(Stored records)
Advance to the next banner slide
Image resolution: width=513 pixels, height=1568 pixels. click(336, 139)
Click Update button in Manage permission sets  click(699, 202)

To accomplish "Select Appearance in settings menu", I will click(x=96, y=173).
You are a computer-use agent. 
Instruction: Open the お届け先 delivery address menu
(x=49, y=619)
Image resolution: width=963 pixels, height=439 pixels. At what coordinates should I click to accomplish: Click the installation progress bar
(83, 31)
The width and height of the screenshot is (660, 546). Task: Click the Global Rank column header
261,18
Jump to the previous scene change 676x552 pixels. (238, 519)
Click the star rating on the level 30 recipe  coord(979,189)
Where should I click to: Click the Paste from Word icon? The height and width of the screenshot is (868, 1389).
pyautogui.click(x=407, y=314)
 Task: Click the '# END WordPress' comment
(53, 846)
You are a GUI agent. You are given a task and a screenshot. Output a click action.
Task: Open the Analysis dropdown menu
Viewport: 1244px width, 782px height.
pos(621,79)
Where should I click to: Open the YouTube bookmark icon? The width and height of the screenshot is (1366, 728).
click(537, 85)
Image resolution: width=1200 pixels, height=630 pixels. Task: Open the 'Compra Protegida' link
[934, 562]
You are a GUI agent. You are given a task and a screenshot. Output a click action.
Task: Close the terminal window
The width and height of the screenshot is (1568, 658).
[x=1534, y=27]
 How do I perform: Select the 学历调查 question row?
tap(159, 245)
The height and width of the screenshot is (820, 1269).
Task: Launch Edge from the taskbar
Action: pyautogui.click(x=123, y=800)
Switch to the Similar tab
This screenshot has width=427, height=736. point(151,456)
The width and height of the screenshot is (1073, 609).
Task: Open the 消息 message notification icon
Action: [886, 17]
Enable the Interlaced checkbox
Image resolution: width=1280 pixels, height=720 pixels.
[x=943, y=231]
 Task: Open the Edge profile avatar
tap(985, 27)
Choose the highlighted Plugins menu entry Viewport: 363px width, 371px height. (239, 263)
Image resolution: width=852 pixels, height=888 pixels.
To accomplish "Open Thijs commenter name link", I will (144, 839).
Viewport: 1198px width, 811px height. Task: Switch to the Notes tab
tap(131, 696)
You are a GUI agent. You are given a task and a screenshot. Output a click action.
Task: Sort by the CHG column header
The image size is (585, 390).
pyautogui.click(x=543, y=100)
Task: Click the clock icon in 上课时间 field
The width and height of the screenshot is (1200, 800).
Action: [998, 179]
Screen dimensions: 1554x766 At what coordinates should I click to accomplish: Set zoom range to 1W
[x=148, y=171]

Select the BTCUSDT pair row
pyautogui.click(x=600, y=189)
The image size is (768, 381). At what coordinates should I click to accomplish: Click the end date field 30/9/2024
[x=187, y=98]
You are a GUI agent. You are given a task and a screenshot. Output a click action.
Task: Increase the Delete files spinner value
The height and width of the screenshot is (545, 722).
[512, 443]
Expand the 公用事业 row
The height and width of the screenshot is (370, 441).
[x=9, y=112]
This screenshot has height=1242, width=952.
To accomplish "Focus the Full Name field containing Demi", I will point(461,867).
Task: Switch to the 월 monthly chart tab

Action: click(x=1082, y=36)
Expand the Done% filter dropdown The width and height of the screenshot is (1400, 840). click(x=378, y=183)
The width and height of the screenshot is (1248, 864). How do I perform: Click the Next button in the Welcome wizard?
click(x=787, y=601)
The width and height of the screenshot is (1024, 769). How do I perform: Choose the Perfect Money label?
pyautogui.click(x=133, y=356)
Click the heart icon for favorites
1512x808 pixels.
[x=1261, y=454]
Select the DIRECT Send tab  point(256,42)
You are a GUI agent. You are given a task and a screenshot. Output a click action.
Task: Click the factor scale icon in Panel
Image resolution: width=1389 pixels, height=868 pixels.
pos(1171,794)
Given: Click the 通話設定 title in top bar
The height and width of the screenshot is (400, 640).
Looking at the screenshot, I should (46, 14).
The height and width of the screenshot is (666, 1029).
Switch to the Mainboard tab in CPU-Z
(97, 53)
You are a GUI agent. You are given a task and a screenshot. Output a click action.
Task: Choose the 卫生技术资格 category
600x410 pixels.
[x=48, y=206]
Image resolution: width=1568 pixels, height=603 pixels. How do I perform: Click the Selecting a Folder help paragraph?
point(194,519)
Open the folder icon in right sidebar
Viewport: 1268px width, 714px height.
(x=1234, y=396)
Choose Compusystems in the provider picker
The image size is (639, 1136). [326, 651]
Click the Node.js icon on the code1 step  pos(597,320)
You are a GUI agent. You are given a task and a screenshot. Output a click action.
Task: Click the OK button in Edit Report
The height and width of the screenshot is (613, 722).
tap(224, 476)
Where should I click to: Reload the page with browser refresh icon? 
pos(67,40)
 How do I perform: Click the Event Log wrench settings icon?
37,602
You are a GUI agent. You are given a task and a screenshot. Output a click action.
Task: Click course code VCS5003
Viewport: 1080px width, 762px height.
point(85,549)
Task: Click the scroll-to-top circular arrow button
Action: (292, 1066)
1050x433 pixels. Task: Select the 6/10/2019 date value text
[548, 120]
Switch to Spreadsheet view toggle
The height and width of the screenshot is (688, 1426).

Work instruction - When you reach the line with "The width and height of the screenshot is (1024, 769)." in the records above, start writing out lines exactly, and stop once the line with "Select the DIRECT" has been written; include nothing else.

Response area -
The width and height of the screenshot is (1024, 769). How do I perform: Choose the Perfect Money label?
pyautogui.click(x=133, y=356)
Click the heart icon for favorites
1512x808 pixels.
[x=1261, y=454]
Select the DIRECT Send tab  point(256,42)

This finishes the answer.